AIESEC UKSW 2017: Gelar Student Exchange dan Social Project di Aras Internasional

AIESEC UKSW 2017: Gelar Student Exchange dan Social Project di Aras Internasional

KAMPUS Tak ada komentar pada AIESEC UKSW 2017: Gelar Student Exchange dan Social Project di Aras Internasional

Giovania Kartika jadi volunteer pertama di FEB UKSW yang mengikuti program AIESEC UKSW pada tahun angkatan 2016 (sebelumnya AIESEC UKSW berada di bawah naungan UNDIP. Lalu, pada tahun 2013 sempat diberhentikan. AIESEC UKSW mulai dibangun pada 2015 dan disahkan oleh AIESEC Indonesia pada April 2016 ─red). Mahasiswi yang akrab disapa Cik Nia ini, mengambil konsentrasi proyek sosial, yaitu teaching di Vietnam. “Soalnya mau nambah pengalaman. Seandainya aku sudah lepas dari UKSW, kapan lagi aku bisa dapat pengalaman kayak gitu?” tukas Cik Nia yang sekarang jadi dosen di FEB UKSW.

 

Apa itu AIESEC?

Berdasarkan penelusuran Ascarya, AIESEC (Association for the International Exchange of Students in Economics and Commerce) adalah organisasi internasional yang mempersiapkan pemuda untuk mengembangkan potensi kepemimpinan melalui program students exchange yang diwujudkan dalam proyek sosial di negara berkembang. AIESEC adalah non-politik, mandiri, dan non-profit yang dijalankan oleh mahasiswa dan lulusan baru dari lembaga pendidikan tinggi. AIESEC didirikan pada tahun 1948.

AIESEC punya tiga program menarik, yaitu Global Volunteer, Global Talent, dan Global Leader. Intinya, Global Volunteer ini melakukan proyek sosial di negara berkembang seperti yang dilakukan oleh Cik Nia. Global Talent adalah program magang kerja di luar negeri. Lalu, Global Leader adalah organisasi penyeleksi kandidat program AIESEC dan pengurus organisasi tersebut, seperti AIESEC yang berdiri di UKSW saat ini. AIESEC UKSW masih terbilang muda karena mulai disahkan oleh AIESEC Indonesia sejak April 2016 saat konferensi di Semarang.
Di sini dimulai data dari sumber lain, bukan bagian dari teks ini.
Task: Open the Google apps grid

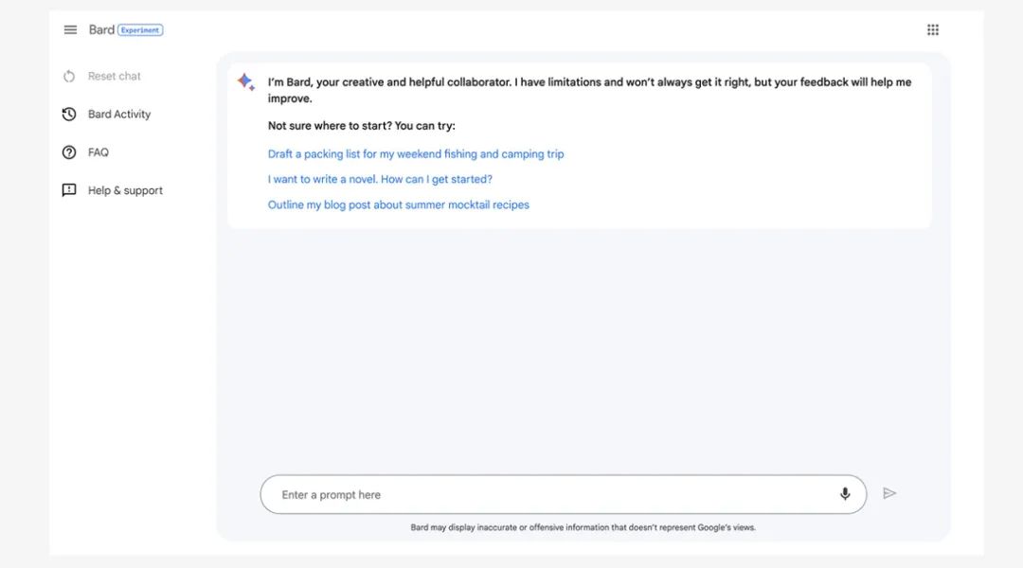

Dari ketiga program, UKSW masih menyelenggarakan Global Volunteer dan Global Leader, sedangkan Global Talent belum dijalankan karena masih dalam tahap pematangan program.

 

Sistem Administrasi Keuangan dan Seleksi Global Volunteer 2017 Diperbarui

Sistem telah diatur ulang supaya lebih praktis dengan menggunakan sistem online secara menyeluruh. Secara singkat, tahapan seleksi Global Volunteer meliputi pengisian form data diri, pengiriman motivation letter, dan CV dalam bahasa Inggris di situs resmi AIESEC. Setelah berkas diperiksa dan diumumkan lolos berkas, maka kandidat masuk ke tahap interview. Lalu, setelah lolos interview, maka kandidat dapat membayar biaya administrasi program sebesar tiga juta rupiah.
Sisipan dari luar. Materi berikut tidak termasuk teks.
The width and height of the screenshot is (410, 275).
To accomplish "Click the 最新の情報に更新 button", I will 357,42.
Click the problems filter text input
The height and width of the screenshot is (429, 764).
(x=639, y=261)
“Sistem diganti. Jadi, bener-bener costumer yang mau join AIESEC, mereka ngga lagi beli form, keluarin uang buat beli form, ngga perlu nulis-nulis lagi, tapi mereka langsung ndaftar ke web AIESEC itu sendiri. Mereka bisa wawancara project itu sendiri. Setelah mereka dapat (proyek sosial ─red), mereka bisa bayar (biaya administrasi ─red). Mereka ngga perlu susah untuk cari orangnya (pewawancara ─red),” jelas Gregorius Verdinand Restu Pratama, selaku Vice President of Marketing di AIESEC UKSW. Restu mengatakan bahwa AIESEC Indonesia memutuskan perubahan sistem online ini pada Desember 2016.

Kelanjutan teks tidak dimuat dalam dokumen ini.